Michigan Board OKs $450 Million Detroit Hockey Arena Bonds.

(Reuters) – The Michigan Strategic Fund board gave final approval on Wednesday for the sale of up to $450 million of 30-year revenue bonds for a downtown Detroit arena that will be home to the National Hockey League’s Detroit Red Wings.

The financing plan calls for $250 million of tax-exempt bonds backed by increases in tax collections on real estate and personal property from the development. The bonds will be priced through underwriter Merrill Lynch.

Another $200 million of variable-rate taxable bonds backed by arena concession fee payments will be privately placed with Comerica Bank.

The Detroit Downtown Development Authority, which will own the arena, will hedge interest rate risk on the bonds through a swap agreement with a yet-to-be named counterparty. According to a briefing memo on the deal, the authority will follow federal financial reform regulations known as Dodd-Frank and engage an independent representative to conduct negotiations.

Interest-rate swaps ensnared many municipalities during the last financial crisis. Swaps associated with Detroit’s pension debt soured when interest rates and the city’s credit ratings dropped. The money Detroit subsequently owed to the swap counterparties helped push it to file the biggest-ever municipal bankruptcy in July 2013.

The Detroit Downtown Development Authority approved the financing on Tuesday.

The authority has been working more than a year on a “new multipurpose events center” of at least 650,000 square feet that will have 18,000 seats and retail space. It expects it to open in 2017.
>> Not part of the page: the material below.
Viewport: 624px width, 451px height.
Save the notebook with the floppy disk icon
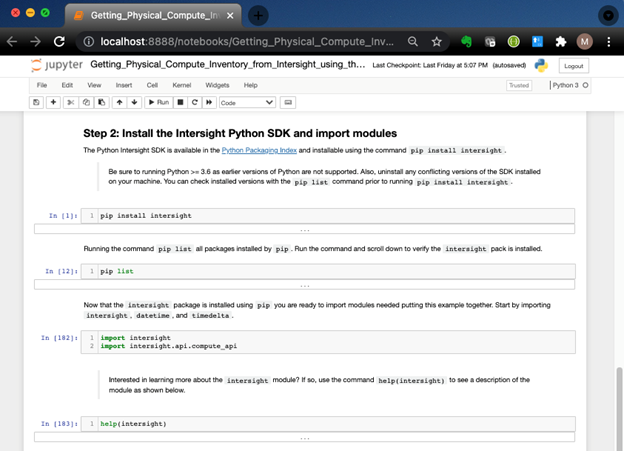pos(37,102)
A U.S. Bankruptcy Court judge is currently evaluating Detroit’s plan for restructuring its $18 billion of debt and obligations to exit bankruptcy. Anticipating the plan will win the judge’s approval soon, city leaders are talking about a revitalized city with less blight and more economic development.

In a briefing memo, Mark Morante, senior advisor at the Michigan Economic Development Corporation, described the arena as an “innovative facility that will act as a powerful generator of economic activity and be a good urban neighbor.”

He added that private parties will develop the area around the arena, making an “aggregate capital investment of at least $200,000,000 in projects.”

That development will occur concurrently with the arena work “to more rapidly generate jobs, positive economic impact and transformation of the district,” Morante wrote.